我们根据最近在 Sb2Te3 纳米线中实验发现的另一种 AA 堆叠,研究了 Sb2Te3 系统中各相的电子特性。这些材料的传统 ABC 堆叠是成熟热电材料的基础,部分原因与其复杂的拓扑电子结构有关。我们在 AA 堆叠的 Sb2Te3 中发现了拓扑行为,与 ABC 堆叠的情况一样,但载流子口袋与 ABC 堆叠的情况截然不同。虽然 AA 叠层 Sb2Te3 带边附近的电子结构仍然是三维的,但不如 ABC 叠层的情况,特别是对于 n 型。带状结构在面内方向呈现凯恩带状,带隙小,有效质量小。我们发现了低平面内有效质量和相对较高的光吸收这一不同寻常的组合。这种组合是红外探测所追求的特征。AA 叠层 Sb2Te3 具有准直接带隙(0.14 eV),在低载流子浓度下具有超小的空穴和电子传输效应质量(例如,在 1017 cm-3 时,me/h(ab)* ≈ 2 × 10-2 ;在 1016 cm-3 时,me/h(ab)* ≈ 2 × 10-3)。与传统的 ABC 堆叠相比,AA 堆叠的 Sb2Te3 具有明显不同的电子特性,可以在体形或异质结构中利用。此外,我们还报告了假想的 AA 叠层 Bi2Te3 姐妹化合物的研究结果。

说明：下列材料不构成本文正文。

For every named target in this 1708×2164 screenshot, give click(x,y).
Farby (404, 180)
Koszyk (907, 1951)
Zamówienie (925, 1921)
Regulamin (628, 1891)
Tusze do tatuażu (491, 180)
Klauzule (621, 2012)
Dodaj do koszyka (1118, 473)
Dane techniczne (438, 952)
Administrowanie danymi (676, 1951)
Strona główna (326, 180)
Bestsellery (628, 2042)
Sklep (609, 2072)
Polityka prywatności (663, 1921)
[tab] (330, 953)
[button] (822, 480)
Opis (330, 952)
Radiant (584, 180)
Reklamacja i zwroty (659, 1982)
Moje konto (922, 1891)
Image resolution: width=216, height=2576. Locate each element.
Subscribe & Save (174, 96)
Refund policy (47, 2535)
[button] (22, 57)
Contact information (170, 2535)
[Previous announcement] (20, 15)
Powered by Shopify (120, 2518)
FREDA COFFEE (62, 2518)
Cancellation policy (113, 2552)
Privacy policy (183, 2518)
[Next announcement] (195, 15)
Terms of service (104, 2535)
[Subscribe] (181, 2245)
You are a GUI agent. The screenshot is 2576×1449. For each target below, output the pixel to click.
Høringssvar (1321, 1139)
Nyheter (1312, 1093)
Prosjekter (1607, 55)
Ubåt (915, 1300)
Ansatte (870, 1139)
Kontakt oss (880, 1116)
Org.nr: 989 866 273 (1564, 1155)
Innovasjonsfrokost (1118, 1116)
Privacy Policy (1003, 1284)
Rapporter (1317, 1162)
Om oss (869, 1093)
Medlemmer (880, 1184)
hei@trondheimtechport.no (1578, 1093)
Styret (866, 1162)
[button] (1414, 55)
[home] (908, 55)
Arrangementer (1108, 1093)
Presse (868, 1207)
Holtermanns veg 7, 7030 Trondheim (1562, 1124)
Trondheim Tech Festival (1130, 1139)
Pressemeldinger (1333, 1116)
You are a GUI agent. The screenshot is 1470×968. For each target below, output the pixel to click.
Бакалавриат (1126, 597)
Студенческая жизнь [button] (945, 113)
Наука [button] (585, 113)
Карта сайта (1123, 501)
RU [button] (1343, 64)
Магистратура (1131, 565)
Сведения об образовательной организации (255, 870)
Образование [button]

本文章由计算机程序翻译,如有差异,请以英文原文为准。

Layer Stacking-Induced Transition to a Kane-Band Semiconductor in Sb2Te3

Layer Stacking-Induced Transition to a Kane-Band Semiconductor in Sb2Te3
We investigate the electronic properties of phases in the Sb2Te3 system based on the alternate AA stacking that was recently experimentally identified in Sb2Te3 nanowires. The conventional ABC stacking of these materials is the basis of well-established thermoelectric materials related in part to their complex topological electronic structures. We find topological behavior in AA-stacked Sb2Te3, as in the ABC-stacked case, but the carrier pockets are distinctly different from those in the ABC-stacked case. While the electronic structure near the band edges remains three-dimensional with the AA-stacked Sb2Te3, it is less so than in the ABC case, particularly for n-type. The band structure shows a Kane band shape in the in-plane direction, with a small band gap and small effective masses. We find an unusual combination of low in-plane effective mass and relatively high optical absorption. This combination is a sought-after feature for infrared detection. AA-stacked Sb2Te3 has a quasi-direct band gap (0.14 eV) and ultrasmall hole and electron transport effect masses at low carrier concentrations (e.g., me/h(ab)* ≈ 2 × 10–2 at 1017 cm–3 and 2 × 10–3 at 1016 cm–3). The distinctly different electronic properties of AA-stacked Sb2Te3 as compared to the conventional ABC stacking yield different properties that may potentially be exploited in bulk form or in heterostructures. We additionally report results for the hypothetical AA-stacked Bi2Te3 sister compound.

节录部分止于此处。